-- TEXT SHOWN --
— start —
Inside US Trade | November 15, 2001
The fourth ministerial of the World Trade Organization concluded on Nov. 14 with the U.S. and India offering conflicting interpretations of what had actually been agreed with respect to four areas of WTO work. India succeeded in obtaining a statement from the conference chair that it claims reverses the presumption in the final declaration that negotiations on government procurement, trade facilitation, investment and competition have been launched at Doha.
But a U.S. official insisted that the final declaration is the "governing" document for the ministerial, implying that the declaration carried more weight than the statement by Qatari trade minister Youssef Kamal in his role as the ministerial's chair. The official said that the declaration launches negotiations in those four areas but that ministers will make decisions on the subject matter and methods of negotiations at their next conference in 2003.
The declaration contains the same formulation for all four Singapore issues. It states that ministers "agree that negotiations will take place, after the Fifth Session of the Ministerial on the basis of a decision to be taken, by explicit consensus, at that Session on modalities of negotiations."
India pressed hard for the chair's statement in closed door sessions that held up the conclusion of the ministerial until Kamal made the following statement.
"My understanding is that at that [fifth ministerial] session, a decision would indeed need to be taken by explicit consensus before negotiations on [Singapore issues] could proceed," he said. "In my view, this would give each member the right to take a position on modalities that would prevent negotiations from proceeding after the fifth session of the ministerial conference until that member is prepared to join an explicit consensus." Kamal emphasized that his statement was made on behalf of the WTO.
Indian trade minister Murasoli Maran told reporters that this statement ensures no negotiations will start on the Singapore issues until India agrees, but that the WTO may continue to study the issues.
If the Indian interpretation holds, the declaration would launch negotiations on agriculture, services, industrial market access, a limited set of environmental issues, antidumping and subsidies, and WTO dispute settlement rules. If the U.S. interpretation prevails, the four Singapore issues have also been formally launched, with only a decision on modalities needed before actual negotiations could begin after the Fifth Ministerial.
India had pressed against negotiations on the Singapore issues repeatedly, seeking text that would have delayed a decision until 2003. Separately, African countries represented by Nigeria also sought to delay until 2003 negotiations on transparency in government procurement.
The final wording on investment and competition appeared in the last version of the declaration issued in Doha, a change from an earlier Nov. 13 version that foresaw a ministerial decision in 2003 on whether to launch negotiations for these two areas. The EU and Japan have been pressing negotiations for these two issues.
As part of the final declaration, the EU made a major concession on the declaration language covering the mandate for future agriculture negotiations. As part of the deal to get the EU to endorse a strong agriculture text, the final declaration included stronger text on the EU's primary objectives, which also included environment.
On agriculture, the EU agreed that these negotiations would lead to "substantial improvements in market access; reductions of, with a view to phasing out, all forms of export subsidies; and substantial reductions in trade-distorting domestic support.
— end —
-- SUPPLIED INFORMATION --
— start —
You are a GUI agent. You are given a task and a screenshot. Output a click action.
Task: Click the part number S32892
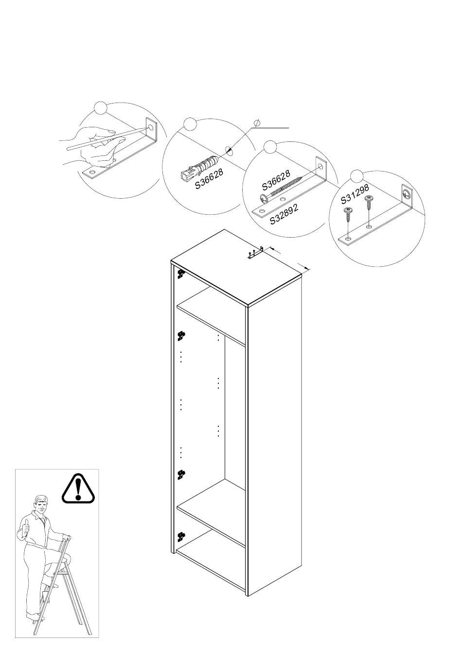coord(284,214)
— end —
-- STATED TASK --
Transcribe the stretch of the Doha trade ministerial article from "On agriculture, the" through "trade-distorting domestic support.". None of the material is needed here.

-- FINISHED EXERCISE --
On agriculture, the EU agreed that these negotiations would lead to "substantial improvements in market access; reductions of, with a view to phasing out, all forms of export subsidies; and substantial reductions in trade-distorting domestic support.